En effet, dans un message à la nation, il a réitéré ses remerciements et sa considération au leader Mouammar Kadhafi, chef de la révolution libyenne, pour son “honorable initiative que notre peuple a accueillie avec une grande satisfaction et consistant à faciliter la circulation et les activités des Tunisiens en Libye sœur et à les traiter au même titre que les Libyens”.

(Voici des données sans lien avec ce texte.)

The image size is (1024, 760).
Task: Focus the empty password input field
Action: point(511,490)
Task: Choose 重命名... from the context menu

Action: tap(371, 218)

“Ceci confirme toute la fraternité sincère et le fort soutien que nous avons toujours perçus auprès de lui et auprès du peuple libyen frère”, a notamment écrit le président tunisien.
Ben Ali ne cède pas
Il n’en demeure pas moins qu’en Tunisie, le président Zine El Abidine Ben Ali, qui est intervenu lundi à la télévision, a élevé le ton en qualifiant les violences de “terroristes” tout en promettant des centaines de milliers d'emplois nouveaux. Au pouvoir depuis 23 ans, il a dénoncé des “actes terroristes impardonnables perpétrés par des voyous cagoulés”. “À ceux qui veulent porter atteinte aux intérêts du pays, ou manipuler notre jeunesse, nous disons que la loi sera appliquée”, a-t-il averti. Il y a lieu de signaler que les écoles et universités ont été fermées à partir d’hier jusqu'à nouvel ordre dans tout le pays. Le président tunisien a attribué les troubles à des “éléments hostiles à la solde de l'étranger”, ajoutant que “certaines parties qui veulent porter atteinte aux intérêts du pays, ou manipuler notre jeunesse”. Pour juguler le chômage et désamorcer la crise, il s'est engagé à créer plus d'emplois, notamment pour les jeunes diplômés d'ici 2012, en affirmant : “Nous avons décidé de multiplier les capacités d'emploi et la création de sources de revenus (...) dans tous les secteurs durant les années 2011 et 2012”, annonçant 300 000 emplois en plus de 50 000 autres promis par le patronat. Quant à l’évolution de la situation sur le terrain, il faut noter que le bilan des violences en Tunisie s'est alourdi à au moins 35 morts identifiés après un week-end de manifestations sanglant, selon des défenseurs des droits de l'homme, alors que le régime cherche à désamorcer près d'un mois de contestation en maniant la carotte et le bâton. “Le chiffre de 35 morts s'appuie sur une liste nominative”, a indiqué à l'AFP à Paris la présidente de la Fédération internationale des ligues de droits de l'homme (FIDH), Souhayr Belhassen. Mais un responsable syndical a déclaré que la situation est chaotique à Kasserine, chef-lieu du centre-ouest de la Tunisie, région où les émeutes ont fait plus de 50 tués ces trois derniers jours. “C'est le chaos à Kasserine après une nuit de violences, de tirs de snipers, pillages et vols de commerces et de domiciles par des effectifs de police en civil qui se sont ensuite retirés”, a indiqué Sadok Mahmoudi, membre de l'union régionale de l'Union générale des travailleurs tunisiens (UGTT, centrale syndicale).
Cette version des faits a été corroborée par d'autres témoins interrogés par l'AFP. “Le nombre de tués a dépassé la cinquante”, a-t-il indiqué, citant un bilan recueilli auprès du personnel médical de l'hôpital régional de Kasserine où ont été transportés les corps. Après l'Europe et les États-Unis, qui se sont déjà dit préoccupés, le secrétaire général des Nations unies, Ban Ki-moon s'est à son tour, lundi, “inquiété de l'escalade des affrontements violents” entre forces de l'ordre et manifestants. Il a appelé à la retenue, au dialogue et au respect de la liberté d'expression.
À Washington, le département d'État a reconnu que l'ambassadeur des États-Unis à Tunis avait été convoqué par le gouvernement tunisien lundi, après des commentaires de Washington sur la crise sociale.
Principal partenaire et bailleur de fonds de la Tunisie, l'Union européenne a haussé le ton conditionnant lundi les négociations sur des relations renforcées au respect des droits de l'homme. La France s’est limitée à déplorer hier les “violences”, tout en appelant à “l'apaisement”.